## Work order
With the pictures removed, set down all of the entries below exactly.

## Data excerpts
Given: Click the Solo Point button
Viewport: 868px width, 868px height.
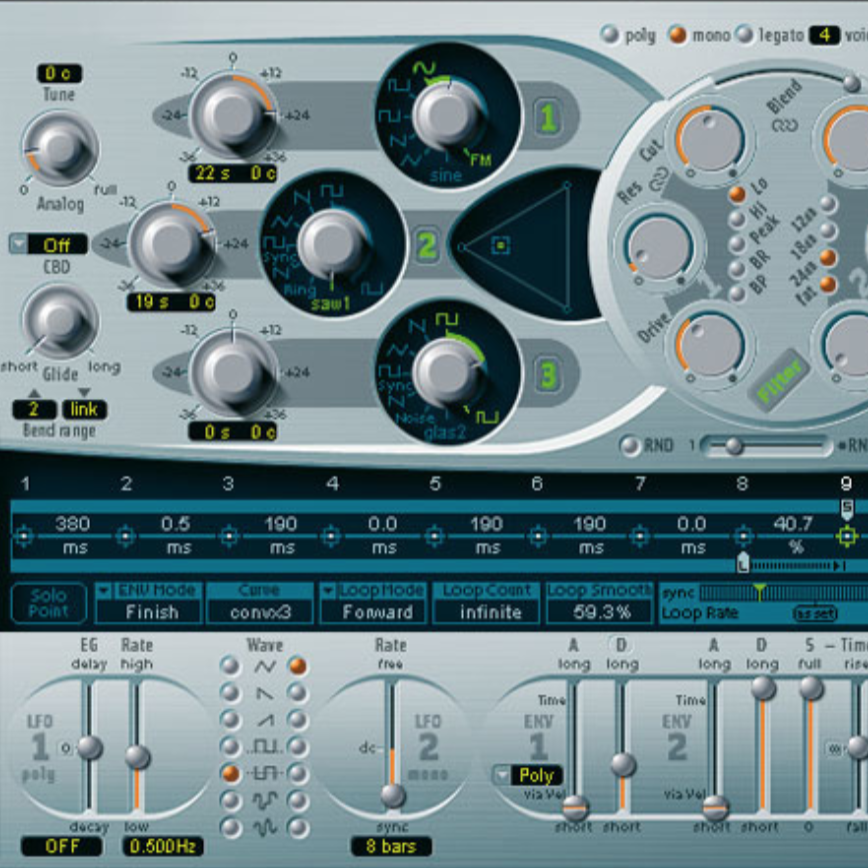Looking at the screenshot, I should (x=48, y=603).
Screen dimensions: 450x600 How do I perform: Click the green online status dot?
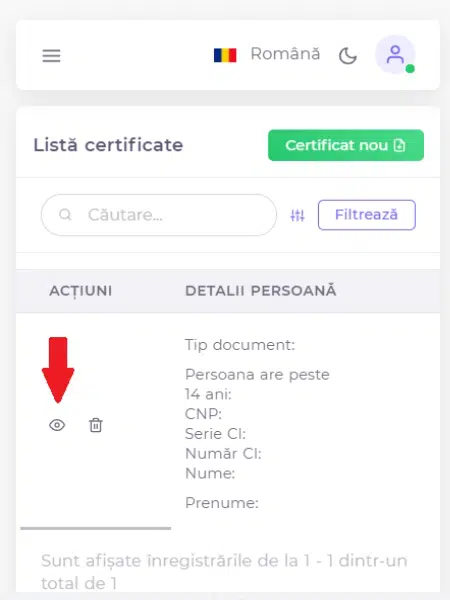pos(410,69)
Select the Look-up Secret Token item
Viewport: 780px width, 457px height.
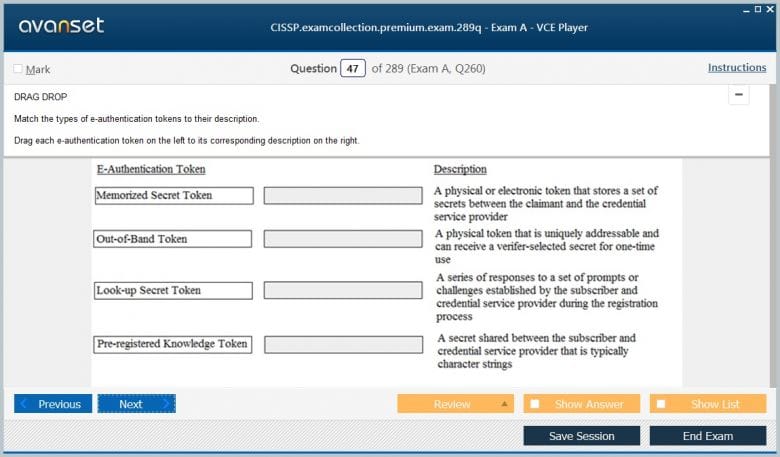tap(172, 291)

## Written answer
Given: Click the Solo Point button
Viewport: 868px width, 868px height.
Looking at the screenshot, I should (x=48, y=603).
Screen dimensions: 450x600 How do I perform: Click the green online status dot?
pos(410,69)
Select the Look-up Secret Token item
Viewport: 780px width, 457px height.
tap(172, 291)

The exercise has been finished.